Over 500 children dead, 1.7 million at risk of malnutrition due to Yemen violence

    Over 500 children dead, 1.7 million at risk of malnutrition due to Yemen violence

    Oct.4, Geneva: At least 500 children have died and more than 1.7 million are at risk of malnutrition in six months of violence in Yemen, the United Nations Children’s Fund (UNICEF) said.

    Across the country, nearly 10 million children – 80 per cent of the country’s under-18 population – need urgent humanitarian assistance. More than 1.4 million people have been forced to flee their homes, the agency said in a news release.

    “With every day that passes, children see their hopes and dreams for the future shattered,” said UNICEF Representative in Yemen Julien Harneis. “Their homes, schools and communities are being destroyed, and their own lives are increasingly threatened by disease and malnutrition.”

    UNICEF said that even before the conflict, the nutrition situation was dire as Yemen produces less than 10 per cent of its food needs and relies heavily on imported foodstuffs. However, the escalation of the fighting has caused food insecurity to spiral and malnutrition to spike.

    The number of children under five at risk of severe acute malnutrition has tripled in 2015, with 537,000 children now at risk, compared to 160,000 children before the conflict.

    In addition, almost twice as many children under five, a total of 1.2 million children, are projected to suffer from moderate acute malnutrition this year, compared to 690,000 before the crisis.

    The agency attributes the deterioration to food shortages and poor access to markets caused by the conflict, reduced access to health facilities and sanitation, and the disruption of livelihood opportunities. Scarcity of fuel, electricity, gas, water and other services and utilities is further exacerbating the situation.

    The last six months have also seen a growing number of attacks on civilians and vital infrastructure, according to UNICEF. Since the escalation of the conflict in March 2015, it has verified attacks on or damage to 41 schools and 61 hospitals as a result of the fighting.

    In addition, 13 separate incidents in Yemen each killed and injured more than 100 civilians. Eight of these incidents were air strikes.
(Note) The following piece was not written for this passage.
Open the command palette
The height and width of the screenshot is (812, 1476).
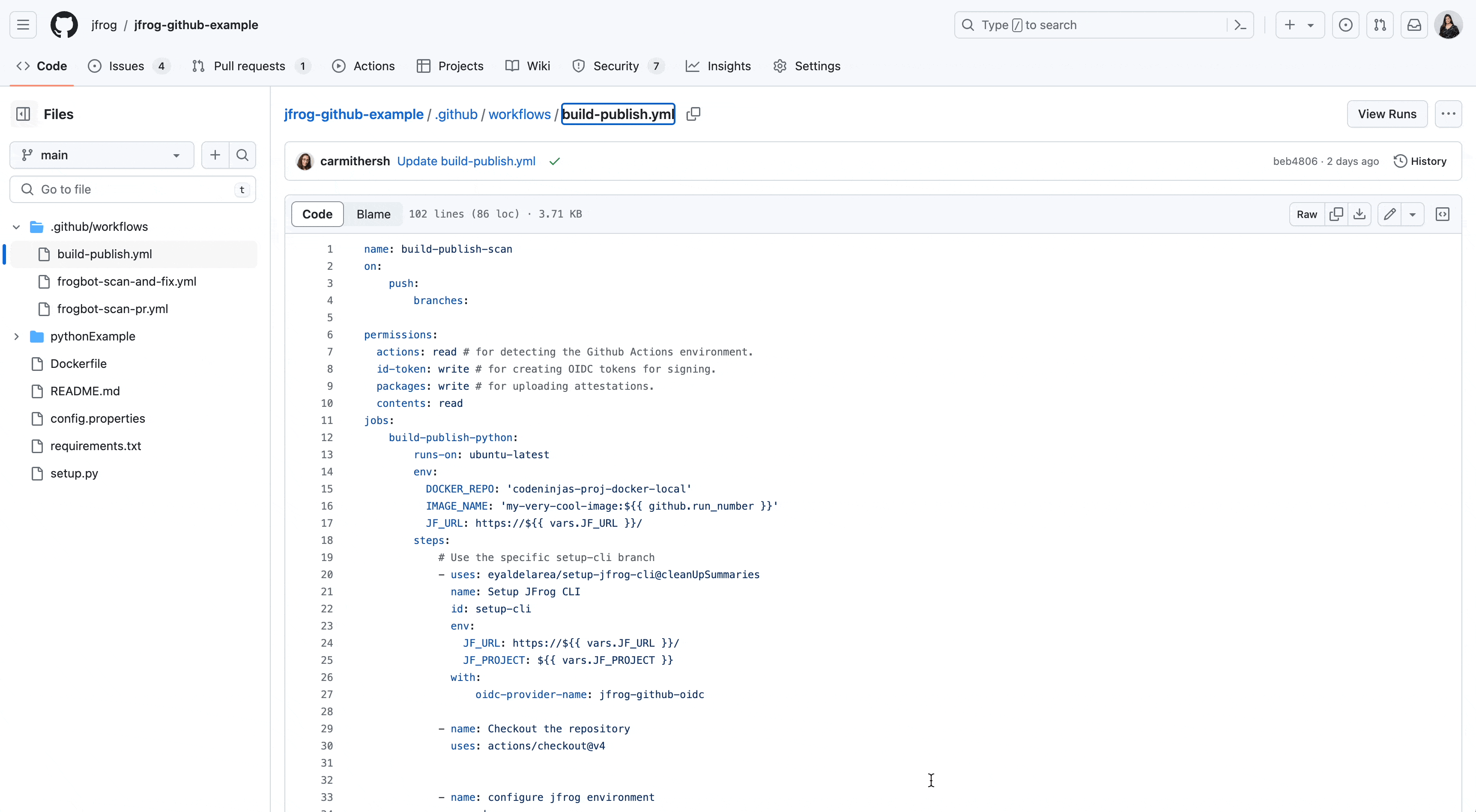point(1240,25)
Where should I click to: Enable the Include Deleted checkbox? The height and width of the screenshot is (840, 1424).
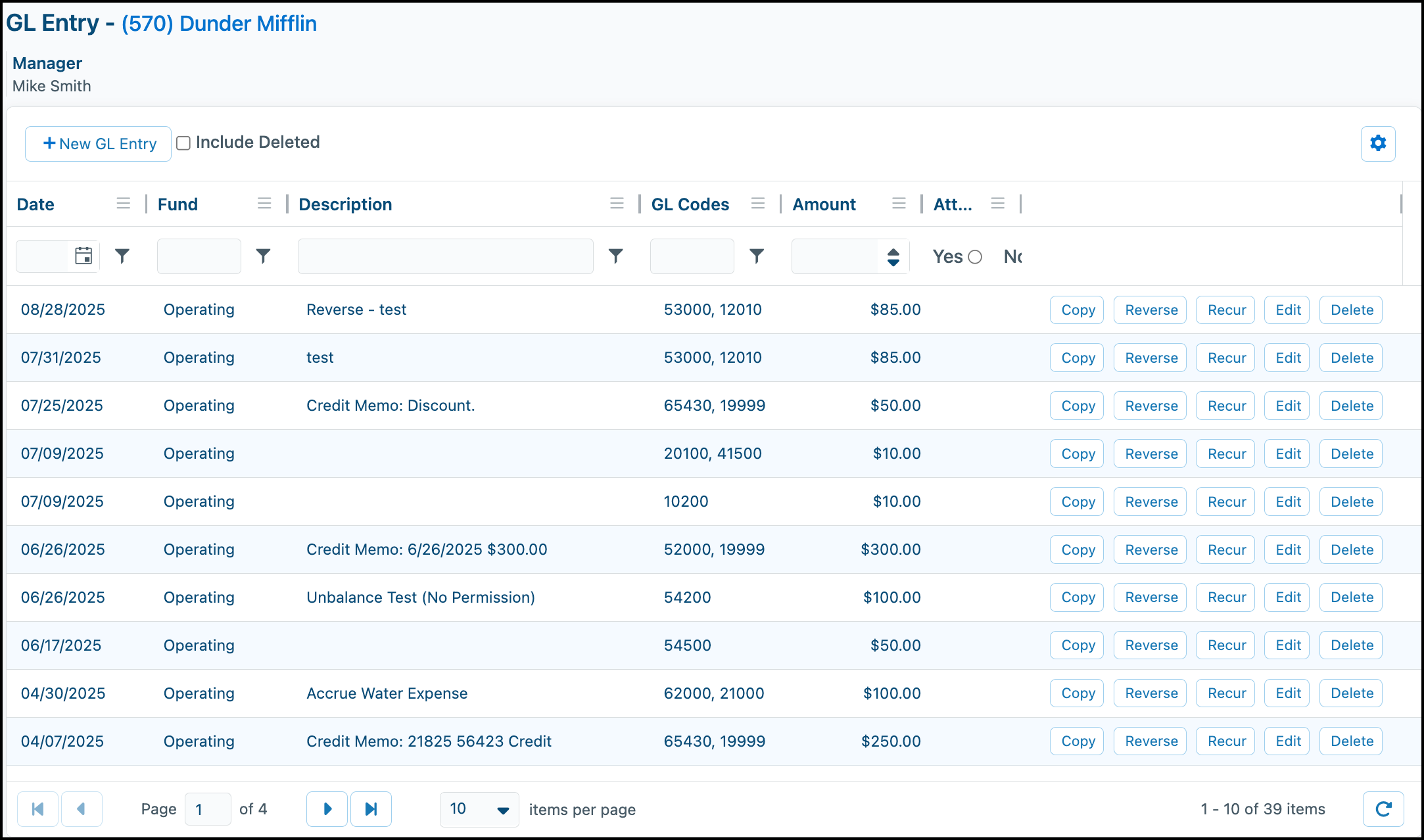[x=183, y=143]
Moreover, air strikes have killed and injured the most civilians, with 2,682 civilian deaths and injuries (60 per cent).

    The impact of explosive weapons in Yemen goes far beyond the immediate deaths and injuries recorded by AOAV. The report uses testimonies and experiences of victims and witnesses to illustrate some of the long-term impacts that can cause extensive suffering far into the future, even after the fighting ends.